Michigan isn’t one of the six states that have banned red flag gun orders, but a national trend now reshaping how law enforcement handles firearms in crisis situations is moving fast enough that Lansing should be paying attention.
Six states have outlawed so-called extreme risk protection orders, which allow police and family members to ask a judge to temporarily remove guns from someone in imminent danger of hurting themselves or others. Three more states are weighing similar bans in 2026. In some of the newer laws, officials who try to enforce the orders face fines or criminal charges. That escalation from symbolic prohibition to active punishment marks a shift that gun violence researchers say is unlike anything they’ve tracked before.
The orders, widely called ERPOs or red flag laws, are used across 22 states. Courts issue them on a temporary basis, and they’re credited most often with preventing suicides, which account for the majority of gun deaths in the United States each year.

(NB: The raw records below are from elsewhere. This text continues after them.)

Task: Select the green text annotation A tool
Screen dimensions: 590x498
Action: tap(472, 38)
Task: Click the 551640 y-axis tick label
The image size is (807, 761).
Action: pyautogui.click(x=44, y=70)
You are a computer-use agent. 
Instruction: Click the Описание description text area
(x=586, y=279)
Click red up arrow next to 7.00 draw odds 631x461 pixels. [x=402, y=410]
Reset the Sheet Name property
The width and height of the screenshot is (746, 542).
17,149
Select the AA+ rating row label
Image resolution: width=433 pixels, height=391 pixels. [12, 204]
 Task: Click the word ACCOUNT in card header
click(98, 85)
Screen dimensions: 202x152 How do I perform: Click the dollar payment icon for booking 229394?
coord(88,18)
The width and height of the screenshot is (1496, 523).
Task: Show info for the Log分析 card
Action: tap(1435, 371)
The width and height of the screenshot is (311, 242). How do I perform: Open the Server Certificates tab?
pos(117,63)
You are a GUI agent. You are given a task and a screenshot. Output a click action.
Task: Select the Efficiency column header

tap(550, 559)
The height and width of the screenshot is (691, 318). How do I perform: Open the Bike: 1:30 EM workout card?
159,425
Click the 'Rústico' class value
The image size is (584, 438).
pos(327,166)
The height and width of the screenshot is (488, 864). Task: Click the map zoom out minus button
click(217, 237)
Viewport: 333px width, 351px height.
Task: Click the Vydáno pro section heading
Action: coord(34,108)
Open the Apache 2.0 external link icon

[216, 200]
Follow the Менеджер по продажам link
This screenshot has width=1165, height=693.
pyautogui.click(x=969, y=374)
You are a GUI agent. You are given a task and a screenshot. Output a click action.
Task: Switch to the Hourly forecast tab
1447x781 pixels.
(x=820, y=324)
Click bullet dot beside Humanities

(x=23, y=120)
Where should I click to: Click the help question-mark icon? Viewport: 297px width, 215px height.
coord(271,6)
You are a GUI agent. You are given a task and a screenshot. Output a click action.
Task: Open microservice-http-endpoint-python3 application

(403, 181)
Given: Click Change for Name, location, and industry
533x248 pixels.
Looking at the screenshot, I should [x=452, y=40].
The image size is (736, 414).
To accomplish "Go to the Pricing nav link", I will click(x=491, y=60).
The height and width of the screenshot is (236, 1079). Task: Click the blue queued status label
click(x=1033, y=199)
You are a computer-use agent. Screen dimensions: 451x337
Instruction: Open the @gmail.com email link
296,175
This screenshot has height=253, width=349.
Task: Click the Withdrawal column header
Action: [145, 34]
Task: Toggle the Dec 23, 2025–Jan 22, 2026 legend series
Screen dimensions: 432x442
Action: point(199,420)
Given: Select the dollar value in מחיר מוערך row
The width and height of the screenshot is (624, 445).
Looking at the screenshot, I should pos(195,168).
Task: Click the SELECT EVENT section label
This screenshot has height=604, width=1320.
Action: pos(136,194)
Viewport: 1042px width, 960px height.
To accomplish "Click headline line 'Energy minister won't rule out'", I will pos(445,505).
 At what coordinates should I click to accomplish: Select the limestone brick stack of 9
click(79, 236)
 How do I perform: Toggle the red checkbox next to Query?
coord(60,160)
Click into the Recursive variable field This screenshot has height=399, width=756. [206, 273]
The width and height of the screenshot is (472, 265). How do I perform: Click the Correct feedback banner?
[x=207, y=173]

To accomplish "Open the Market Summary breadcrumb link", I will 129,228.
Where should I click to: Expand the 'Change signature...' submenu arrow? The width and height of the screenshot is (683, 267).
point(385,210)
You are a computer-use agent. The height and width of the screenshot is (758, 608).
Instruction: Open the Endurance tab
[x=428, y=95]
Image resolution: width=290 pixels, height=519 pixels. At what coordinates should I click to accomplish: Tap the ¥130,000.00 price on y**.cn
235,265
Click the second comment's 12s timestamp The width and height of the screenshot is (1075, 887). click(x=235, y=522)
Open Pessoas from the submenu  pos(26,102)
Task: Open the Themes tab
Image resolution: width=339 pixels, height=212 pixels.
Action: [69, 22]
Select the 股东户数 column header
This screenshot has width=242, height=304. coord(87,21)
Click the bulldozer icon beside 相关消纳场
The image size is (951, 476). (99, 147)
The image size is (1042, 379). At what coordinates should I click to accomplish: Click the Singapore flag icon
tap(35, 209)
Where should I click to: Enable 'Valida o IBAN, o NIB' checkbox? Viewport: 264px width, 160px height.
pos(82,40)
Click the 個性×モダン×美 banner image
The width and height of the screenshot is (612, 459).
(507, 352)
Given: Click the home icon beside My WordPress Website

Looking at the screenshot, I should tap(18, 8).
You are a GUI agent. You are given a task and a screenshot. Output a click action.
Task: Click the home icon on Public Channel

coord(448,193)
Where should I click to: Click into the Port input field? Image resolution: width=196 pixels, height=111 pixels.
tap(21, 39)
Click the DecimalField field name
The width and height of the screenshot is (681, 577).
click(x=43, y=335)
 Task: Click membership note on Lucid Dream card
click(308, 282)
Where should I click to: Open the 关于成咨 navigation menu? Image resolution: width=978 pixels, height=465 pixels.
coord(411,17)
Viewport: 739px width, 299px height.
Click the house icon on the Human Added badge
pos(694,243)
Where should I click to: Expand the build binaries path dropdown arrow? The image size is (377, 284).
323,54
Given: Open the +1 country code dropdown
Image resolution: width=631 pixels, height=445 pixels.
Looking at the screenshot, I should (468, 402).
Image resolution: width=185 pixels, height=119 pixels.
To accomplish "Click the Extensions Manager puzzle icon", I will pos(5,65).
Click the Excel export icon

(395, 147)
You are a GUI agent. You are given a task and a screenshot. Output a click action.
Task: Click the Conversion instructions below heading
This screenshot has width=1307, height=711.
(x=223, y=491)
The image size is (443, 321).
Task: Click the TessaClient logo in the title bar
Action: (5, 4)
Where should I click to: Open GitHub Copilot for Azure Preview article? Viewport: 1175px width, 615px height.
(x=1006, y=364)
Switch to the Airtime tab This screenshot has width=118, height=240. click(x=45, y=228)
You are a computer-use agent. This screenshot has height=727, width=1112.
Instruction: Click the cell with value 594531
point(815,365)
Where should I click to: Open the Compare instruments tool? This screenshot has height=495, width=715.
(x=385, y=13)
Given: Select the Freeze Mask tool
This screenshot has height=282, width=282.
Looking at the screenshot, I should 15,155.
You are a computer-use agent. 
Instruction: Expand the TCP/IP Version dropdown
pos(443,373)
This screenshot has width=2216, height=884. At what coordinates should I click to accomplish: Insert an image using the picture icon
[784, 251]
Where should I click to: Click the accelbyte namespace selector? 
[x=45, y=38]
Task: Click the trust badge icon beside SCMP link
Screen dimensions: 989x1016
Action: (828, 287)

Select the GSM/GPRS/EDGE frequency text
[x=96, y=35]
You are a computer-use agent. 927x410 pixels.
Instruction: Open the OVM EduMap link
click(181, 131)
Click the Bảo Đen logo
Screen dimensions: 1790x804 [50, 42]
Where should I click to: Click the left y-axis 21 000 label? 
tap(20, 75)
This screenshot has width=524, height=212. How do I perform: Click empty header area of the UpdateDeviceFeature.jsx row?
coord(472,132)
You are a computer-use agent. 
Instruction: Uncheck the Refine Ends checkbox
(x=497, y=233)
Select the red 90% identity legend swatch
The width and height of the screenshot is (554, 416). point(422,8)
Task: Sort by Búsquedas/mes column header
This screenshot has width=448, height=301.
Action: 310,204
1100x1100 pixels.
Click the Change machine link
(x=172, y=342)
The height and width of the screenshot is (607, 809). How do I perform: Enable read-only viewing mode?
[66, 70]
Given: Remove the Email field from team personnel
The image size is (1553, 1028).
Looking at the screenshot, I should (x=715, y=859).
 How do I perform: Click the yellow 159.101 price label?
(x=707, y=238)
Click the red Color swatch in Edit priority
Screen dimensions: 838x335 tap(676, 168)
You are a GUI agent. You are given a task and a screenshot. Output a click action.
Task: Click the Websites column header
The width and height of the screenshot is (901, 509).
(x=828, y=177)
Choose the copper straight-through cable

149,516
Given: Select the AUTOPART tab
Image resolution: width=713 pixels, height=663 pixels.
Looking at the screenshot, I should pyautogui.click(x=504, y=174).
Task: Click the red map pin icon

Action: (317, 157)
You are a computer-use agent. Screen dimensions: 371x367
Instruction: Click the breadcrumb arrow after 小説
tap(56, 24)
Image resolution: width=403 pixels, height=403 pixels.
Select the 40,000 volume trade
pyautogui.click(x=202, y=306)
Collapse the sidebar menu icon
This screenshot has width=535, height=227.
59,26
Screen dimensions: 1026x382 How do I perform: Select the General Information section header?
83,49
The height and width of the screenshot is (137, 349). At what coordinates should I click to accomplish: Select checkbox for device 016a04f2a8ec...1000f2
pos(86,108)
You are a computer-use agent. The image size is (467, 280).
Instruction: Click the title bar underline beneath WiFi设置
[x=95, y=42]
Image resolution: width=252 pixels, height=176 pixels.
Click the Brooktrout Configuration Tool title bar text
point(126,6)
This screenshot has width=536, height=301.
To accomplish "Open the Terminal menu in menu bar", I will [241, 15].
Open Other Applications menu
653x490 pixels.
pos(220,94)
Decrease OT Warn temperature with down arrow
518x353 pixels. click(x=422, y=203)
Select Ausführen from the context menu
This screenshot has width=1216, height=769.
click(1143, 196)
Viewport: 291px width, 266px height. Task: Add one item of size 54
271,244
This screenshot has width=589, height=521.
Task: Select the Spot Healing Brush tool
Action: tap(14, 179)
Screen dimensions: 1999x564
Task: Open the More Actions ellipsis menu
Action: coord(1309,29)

Texas banned ERPOs last year. A resident of Santa Fe, Christina Delgado, became a gun reform advocate after the May 18, 2018, shooting at Santa Fe High School, where a teenager used his father’s guns to kill eight students and two teachers. Delgado told the Texas Senate committee weighing the ban that the attack might have been stopped with the kind of legal remedy lawmakers were moving to prohibit. “Had timely and appropriate intervention and support been provided to that family, a different outcome may have been achieved,” she said. They passed the ban anyway.
Oklahoma was the first to act, banning ERPOs in 2020 with a law that blocked cities and counties from enacting the orders or taking funding to carry them out. West Virginia and Tennessee followed. Those early bans carried limited penalties. The newer wave, as the Michigan Advance has covered, goes further, attaching criminal liability to enforcement itself.
That’s the part that worries researchers.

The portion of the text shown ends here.